Le Consentement - Vanessa Springora
Ce n'est jamais évident d'aborder un livre dont on a déjà beaucoup entendu parler, un livre qui a provoqué un séisme dans le milieu littéraire - et bien au-delà - avant même sa parution. Un livre dont on connait le propos et même plus à travers les interviews qu'a données l'auteure à peu près dans tout ce qui compte d'émissions littéraires ou de pastilles littéraires dans des émissions à plus large spectre. Un livre qui s'inscrit dans une actualité brûlante ces dernières années, celle de la prise de parole, du refus des victimes de continuer à se cacher, de l'envie de faire "changer la honte de camp" comme l'expriment celles qui parlent. Ce n'est pas évident mais c'est une réelle opportunité.

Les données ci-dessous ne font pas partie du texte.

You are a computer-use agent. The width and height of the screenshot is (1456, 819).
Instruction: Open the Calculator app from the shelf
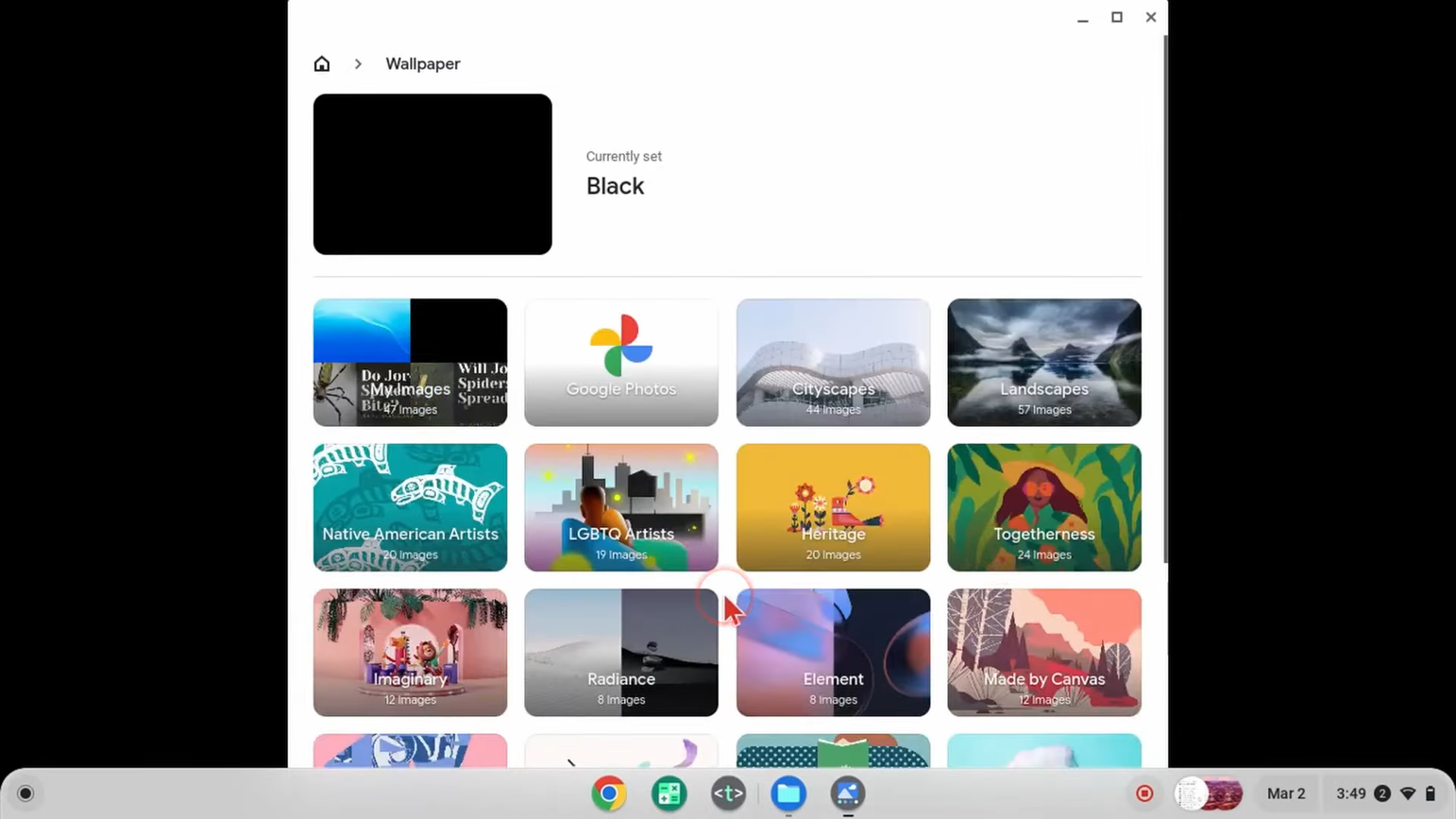click(x=668, y=793)
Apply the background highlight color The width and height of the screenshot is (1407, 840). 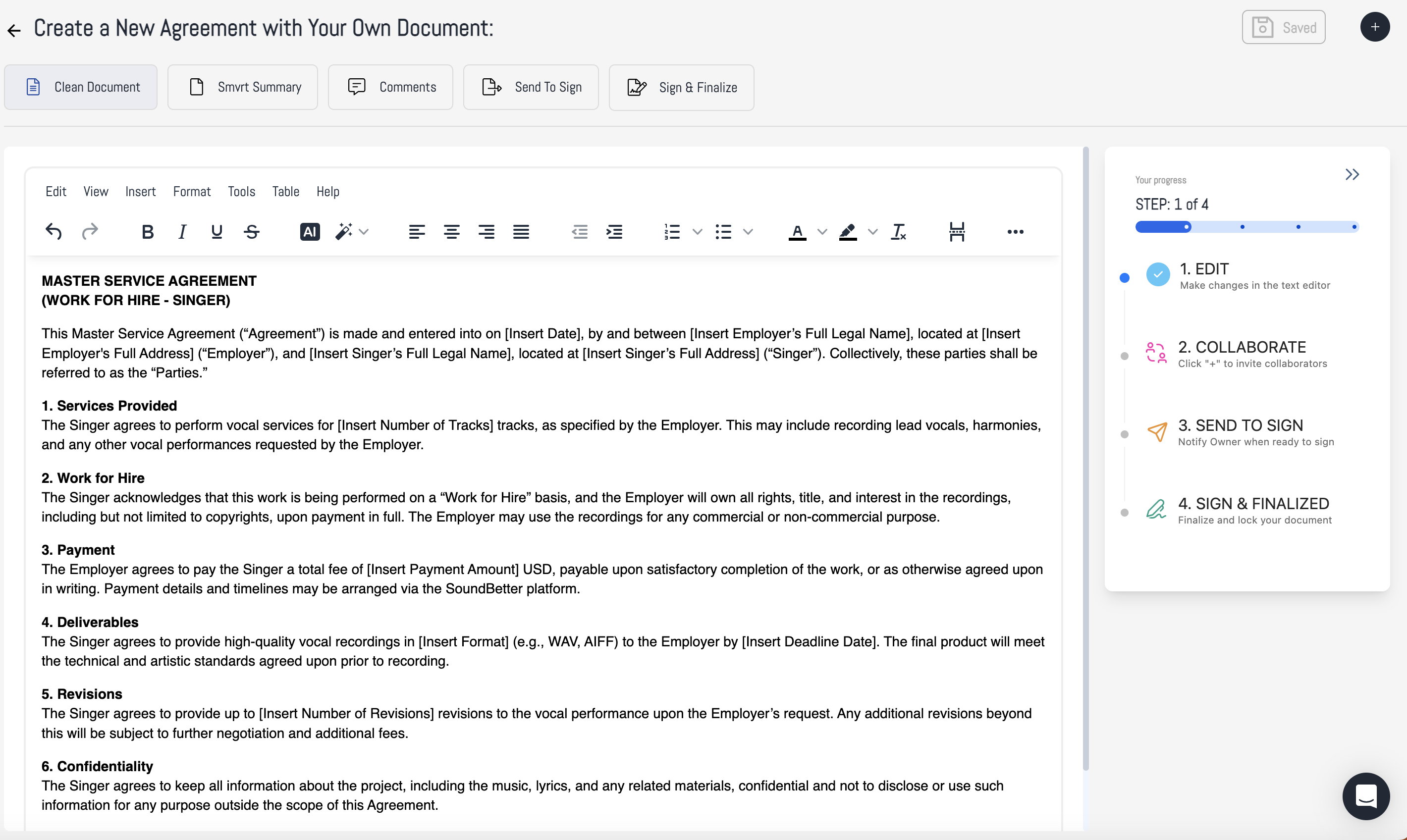click(x=848, y=231)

Celle de ne pas se prendre les pieds dans la dictature du sujet qui a tendance à occulter, dans les retours et autres avis, le projet littéraire.
Il y a différents récits sur ce thème. La plupart du temps, les victimes ne sont pas issues du milieu littéraire - actrices, sportives, mannequins... - et se font aider d'une plume journalistique qui les aide à raconter et se charge de la mise en forme. On est dans le récit pur, le témoignage à la fois salutaire pour celle qui parvient enfin à se livrer au grand jour et instructif, voire exemplaire pour les lecteurs. Ce que réalise Vanessa Springora est tout autre. Éditrice, ayant toujours côtoyé le milieu littéraire (sa mère travaillait pour des éditeurs, elle-même tenait un journal plus jeune), la littérature fut pour elle autant une prison (dans laquelle l'enferma celui qu'elle appelle G., utilisant leur relation comme matière) qu'une libération lorsqu'elle en fit son métier. Et devient à présent l'instrument qu'elle retourne contre celui qui la brandit comme excuse (entre autres) à ses turpitudes. Un instrument aussi tranchant qu'une lame que l'on a pris le temps de bien aiguiser.

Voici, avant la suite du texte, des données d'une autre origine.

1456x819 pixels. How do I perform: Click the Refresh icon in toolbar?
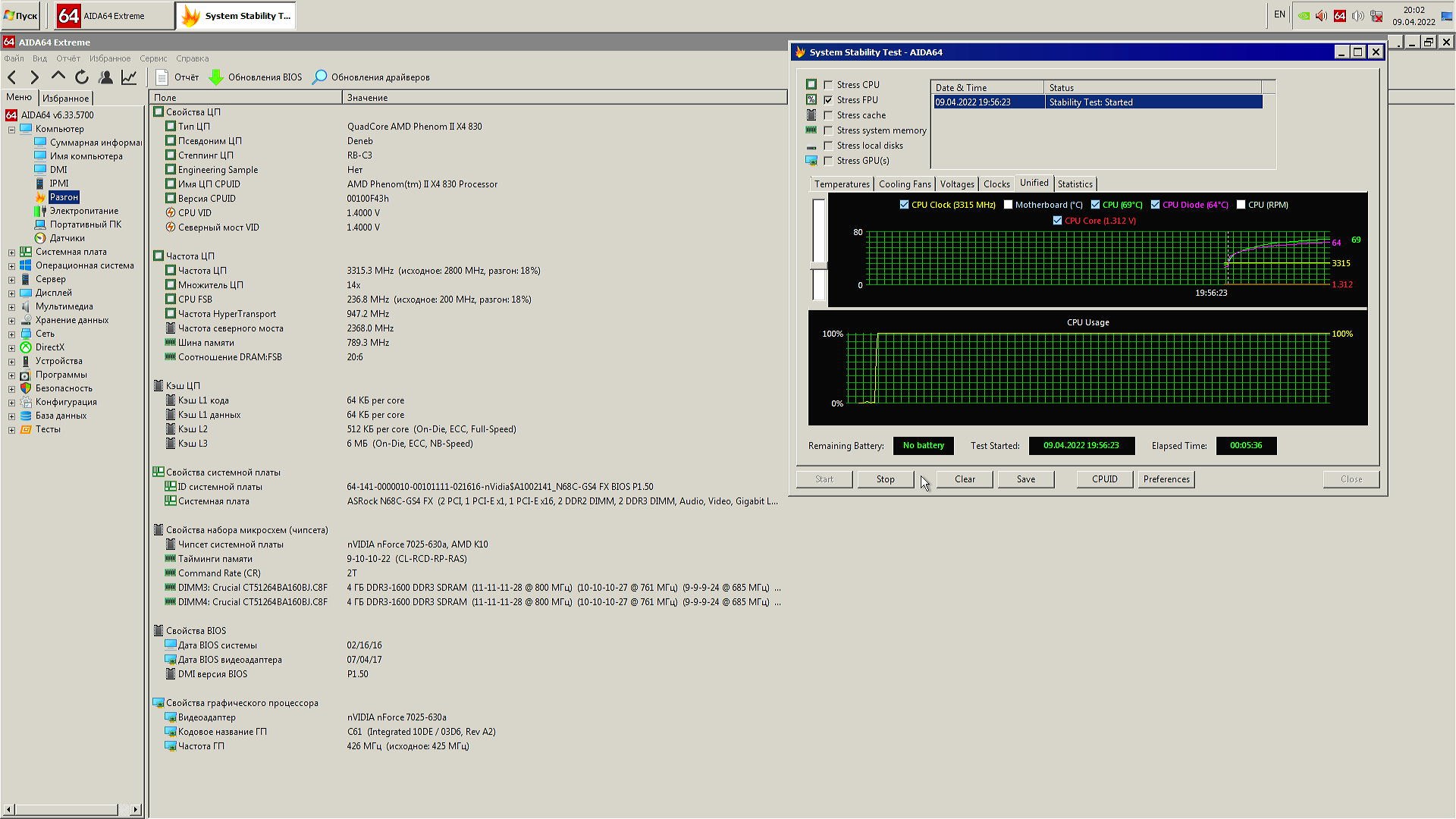pos(82,77)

La construction du récit de Vanessa Springora est limpide, sa démonstration implacable. On sent qu'elle a eu le temps d'y réfléchir - 30 ans. Des années de dérive et de reconstruction certainement. Qui lui permettent de parfaitement retracer le cheminement de l'emprise qu'a exercée Matzneff sur elle. Le terrain favorable (environnement familial défaillant, précocité sexuelle...), l'entreprise de prédation (car pourquoi le créditer du mot séduction ?) puis d'isolement et d'exclusion. Et surtout, la terrible complaisance de l'entourage. Car c'est certainement le plus choquant dans ce qui nous est donné à lire, sans compter ce que nous apprenons depuis que le livre est sorti, que les langues se délient et certaines vestes se retournent. Il y a quelques semaines j'ai tilté sur cette situation d'Einstein en exergue du dernier roman de Pascal Manoukian : "Le monde ne sera pas détruit par ceux qui font le mal mais par ceux qui les regardent sans rien faire". Cette phrase, j'y ai pensé tout au long de ma lecture face à la désertion dans cette histoire de tous ceux qui auraient dû faire rempart, au moins essayer. Les parents, la mère en premier lieu, vis à vis de leur fille de 14 ans et face à ce qui n'était pas une rumeur mais un comportement avéré de la part de Matzneff (la jeune fille est moquée dans son lycée de sortir avec un pédophile). Et que dire du milieu littéraire et médiatique ? Inutile de s'étendre, Le Consentement a le mérite de poser la question sur la place publique et c'est salutaire. En cela, la dernière page du livre est cinglante.
Il n'y a pas d'introspection dans ce livre, l'auteure a dépassé cela et travaillé sans doute sur elle-même pour admettre qu'elle était une victime malgré ce consentement. Pas d'auto-apitoiement. Le propos est épuré pour aller à l'essentiel. On sent pourtant poindre une colère froide, l'envie d'en mettre certains face à la véritable image d'eux-mêmes que ce livre leur renvoie. Mais pas seulement. En démontant froidement le mécanisme, les rouages et les collusions, Vanessa Springora dépasse le cadre personnel et interroge la société tout entière. En cela, Le Consentement est un livre qui compte, bien au-delà du témoignage.